SAP Language Codes Supported by SAP ERP and SAP S/4HANA

Published on 10 Apr 2021

SAP S/4HANA and SAP ERP are currently translated into 39 languages. And more than 500 additional language keys are available, which include country variants. Considering its vast scope, SAP arguably has the best language support of any enterprise software. Let’s dive in and find out which languages are included.

Which Languages Does SAP Support?

Language support varies across SAP’s product portfolio. SAP’s flagship solution, SAP S/4 HANA, currently supports 39 languages, as does its predecessor, SAP ERP. This number has not changed in a while, but if you want to be sure that a certain language is supported, the place to check is the Product Availability Matrix on the SAP Support Portal (see SAP Note 2583075). Here is the full list of SAP-supported languages along with the associated two-character language codes:

This list applies to SAP S/4HANA On-Premise 1909, which as of this writing and based on no data at all, I assume to be the most commonly used S/4 release. It also applies to all versions of SAP ECC 6.0 EHP6, which is the release that added support for Kazakh and Hindi as the newest SAP languages. On older landscapes that are not on Unicode yet, things get a lot trickier, since many languages are not supported on non-Unicode systems.

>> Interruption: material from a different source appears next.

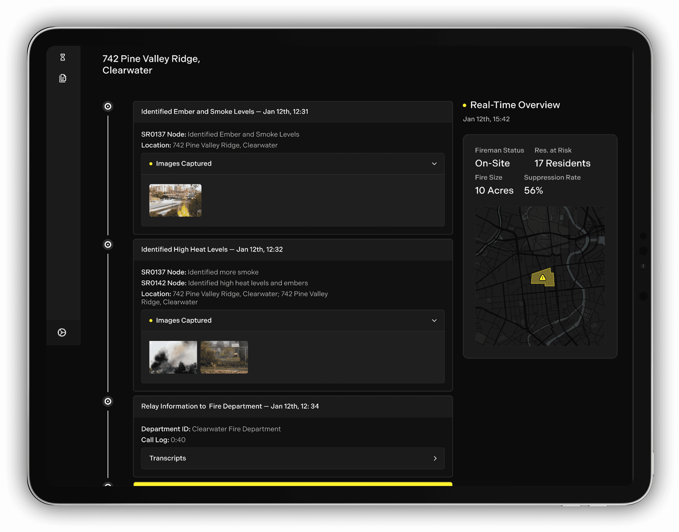The height and width of the screenshot is (532, 679).
Task: Click the Identified Ember and Smoke Levels header
Action: point(225,112)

But what does it mean for a language to “be supported”? For three of the four S/4HANA editions, and for SAP ERP, it means two things above all. For a supported language, its language key for the language can be activated as a logon language, and there is a language pack available from SAP that you can import. To download these language packs, the place to go is SAP Note 330104.

Language Coverage

When you import a language pack for a language, does that mean that all texts in your SAP will be available in that language? The quick answer is, it doesn’t. SAP’s language packs are not created equal, and the only language that every single text in an SAP system is available in is English. For practical purposes, this does not make a big difference for many languages, since a lot of texts are never shown to end-users. But the fact is, not all components are translated into all languages, and that does make a difference. There is an SAP Note for most major product versions that lists all components that are not translated into all languages, and which languages are supported for those components. For SAP S/4HANA On-Premise 1909, you can find this information in SAP Note 2825302.

Beyond the 39 Languages

If you only look at the language codes that you can activate, SAP supports even more languages. It is a pretty long list – last time I checked, 565 languages had a dedicated SAP language key. You can find the full list in SAP Note 73606. For these languages, there are no language packs available, but it is possible to add your own translations. The most common way to use these languages is to create custom developments (SAP GUI or Fiori apps) that you translate into these languages on your own. This way, you can support smaller locations (such as sales offices) in countries with custom forms and master data in languages that SAP does not provide translations for.

Language Variants and Customer Languages

Among the supported language keys, several languages occur more than once. These are county variants, such as French (Canada) and French (France). For many languages, SAP provides language packs for one of the country variants. For instance, the FR language code points to French (France), and while French (Canada) does have a language key, there are no French Canadian translations available from SAP, at least not for SAP S/4HANA. And if you want to support a language that is not on the list at all, there are customer language keys use can use, such as Z1. With those keys, you can support any language that uses Unicode characters, as long as you are willing to do your own translations.

The Best Language Support in the World

Considering the vast scope of SAP S/4HANA, the level of internationalization and language support is quite impressive. The translation effort alone is staggering – a single language version contains many millions of texts. SAP internationalization is also best in class, which is all the more impressive if you consider that some SAP code has been there for more than two decades. Admittedly, there is a lot of language-related complexity baked into the SAP stack, but I believe there is no other enterprise-class software with this level and quality of language support.